Currently, SkyX customers are squarely in the midstream space, Martell said. Drone application in upstream oil and gas operations is less developed.

Hess Corp. spokesperson Robert Young said the producer isn’t using drones for inspections in its North Dakota operations, but it is using big data analytics for “exception-based surveillance.”

“We cannot fly drones outside of our visual field in [North Dakota], so their application is limited,” Young said.

Future drone deployment in oil and gas depends heavily on beyond-the-visual-line-of-sight (BVLS) approvals from the FAA. One of the iPIPE objectives is to bolster those approvals in North Dakota, where liquids pipeline gathering is extensive and only stands to expand as midstream operators address the infrastructure shortage in the state.

The pathway to oil and gas operators attaining BVLS approvals widened in late August when the FAA granted Grand Forks, ND-based Airbus Aerial (AA) a BVLS waiver to conduct drone operations in Grand Forks, without the need for a visual observer.

The waiver allows AA to conduct operations as part of the North Dakota Department of Transportation’s UAS Integration Pilot Program, a public–private partnership sponsored by the FAA to help define the regulatory framework for drone operations and their integration into the national airspace system.

AA’s drone work is to focus on flying BVLS over rights-of-way of Minneapolis-based Xcel Energy’s distribution networks in residential neighborhoods in Grand Fork, an important step in assessing how drones can work for utilities. With a precedent in place for drone flight over residential neighborhoods, oil and gas infrastructure should be increasingly able to benefit from drone oversight in the heart of the Bakken Shale.
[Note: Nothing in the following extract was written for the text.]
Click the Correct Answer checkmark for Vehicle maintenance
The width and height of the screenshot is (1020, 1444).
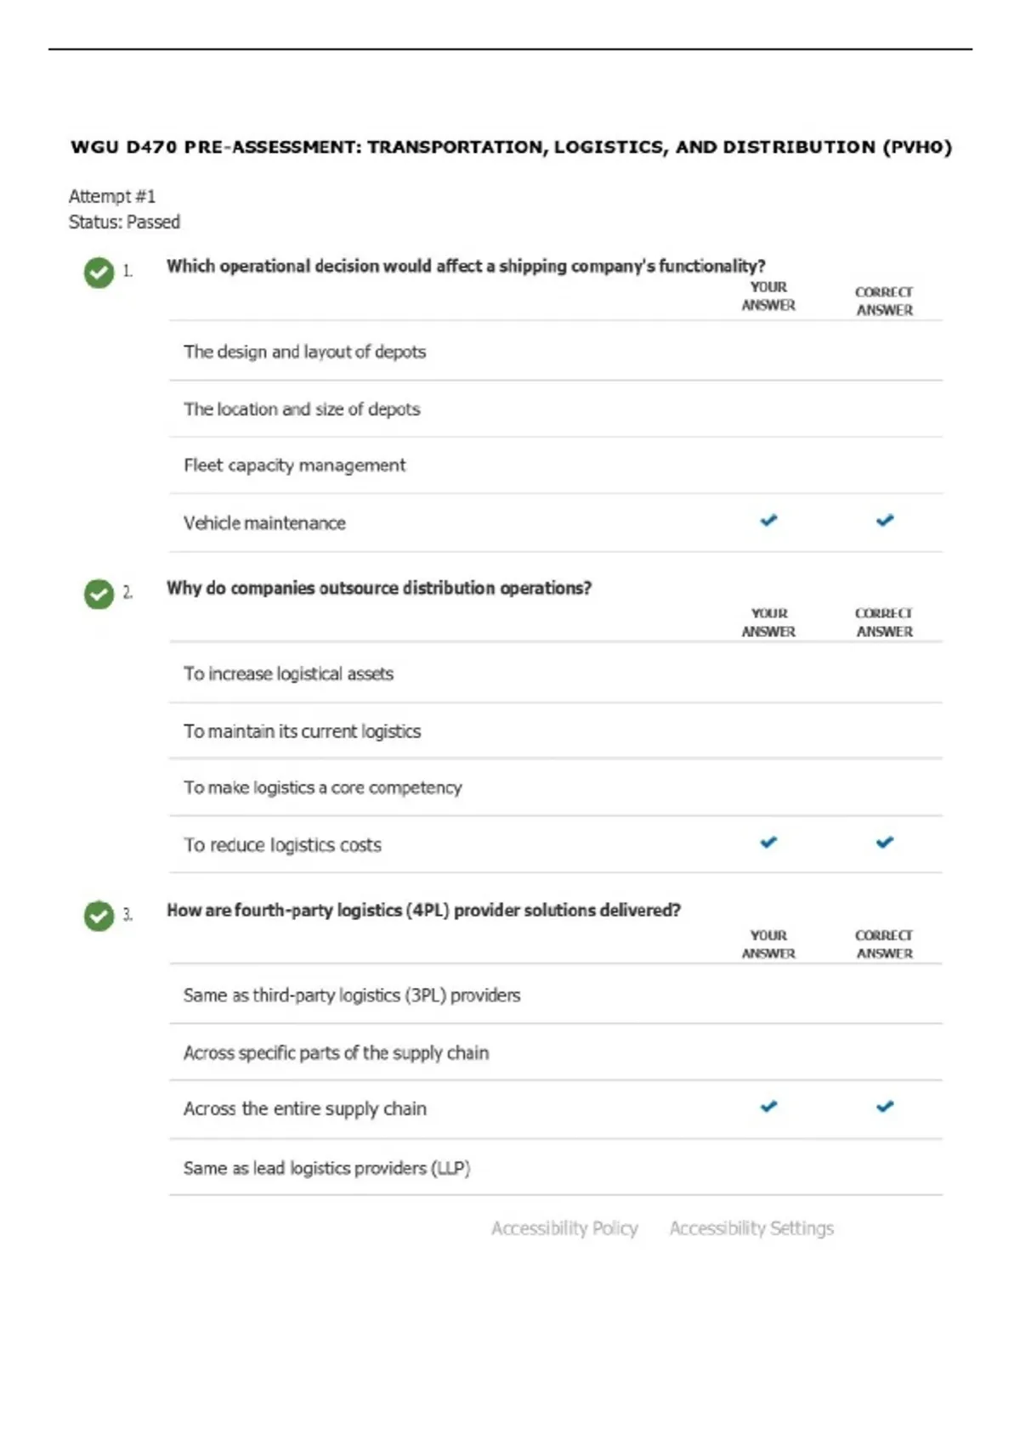coord(885,520)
BP plc announced in early September it was planning to deploy continuous methane monitoring technology at existing oil and gas facilities throughout its global operations, in conjunction with broadening its use of drones.

BP’s Morag Watson, vice president of digital innovation, remarked on the relationship between drone technology and the goals for methane detection.
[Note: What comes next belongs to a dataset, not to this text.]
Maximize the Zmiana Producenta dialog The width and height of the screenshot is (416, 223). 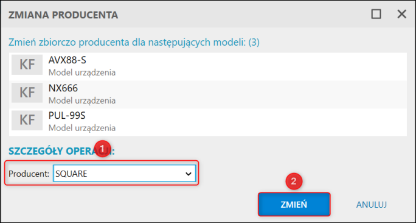[x=376, y=14]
“With complementary intermittent tools like drones equipped with lasers and methane ”sniffing’ technology, we are now creating a step-change in how we operate our new major projects, so that, inspections that used to take seven days will now be able to take 30 minutes. That time saving will allow us to continue to innovate and deliver better results,” Watson said.
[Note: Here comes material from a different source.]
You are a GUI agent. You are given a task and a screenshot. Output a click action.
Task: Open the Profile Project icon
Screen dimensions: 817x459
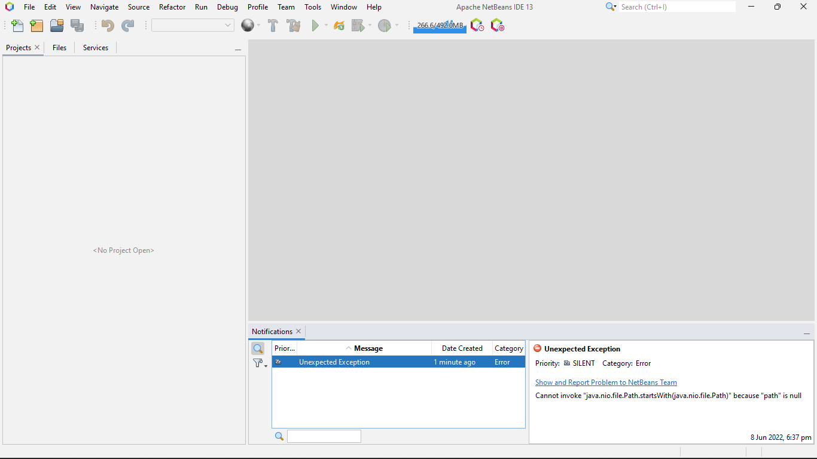tap(386, 26)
Those breakthroughs echo what drone researchers and manufacturers have observed over the past year. The first wave of drone deployment in the industry was really about the aircraft itself, or “the bird,” as it’s also known. The distance and altitude it could reach combined with its responsiveness to pilot commands were the areas of focus. Now, the focus has shifted to the data-gathering technology that can be packed onto the bird, and how companies can best use that data.

At the end of October, the iPIPE program plans to hold its third ”shark tank’ event, mimicking the ABC program Shark Tank, wherein startup companies pitch well known investors for funding and support. The iPIPE event fields pitches from technology companies that are looking to serve oil and gas operators of energy infrastructure in North Dakota.

Different technology companies are to present to an iPIPE committee, which then would select the technologies to fund and connect to oil and gas operators that comprise its industry membership. The iPIPE project was designed to be an industry-led consortium focused on “near-commercial, emerging technologies” that could prevent and detect leaks from gathering pipelines.

The program was a response to North Dakota Gov. Doug Burgum’s May 2017 challenge to reduce pipeline leaks through innovation, which was also thematic in the legislation Burgum signed into law a month prior. The challenge came with a $1.6 million grant from the North Dakota Industrial Commission and an initial contribution from industry members of $3.7 million.

Previous funding winners have included Toledo, OH-based Satelytics and Calgary-based Ingu Solutions.

The iPIPE program is considering 65 proposals this year, roughly three times the number it considered last year. Of those 65, five proposals involve drone technology, up from last year’s two drone proposals, said Almlie.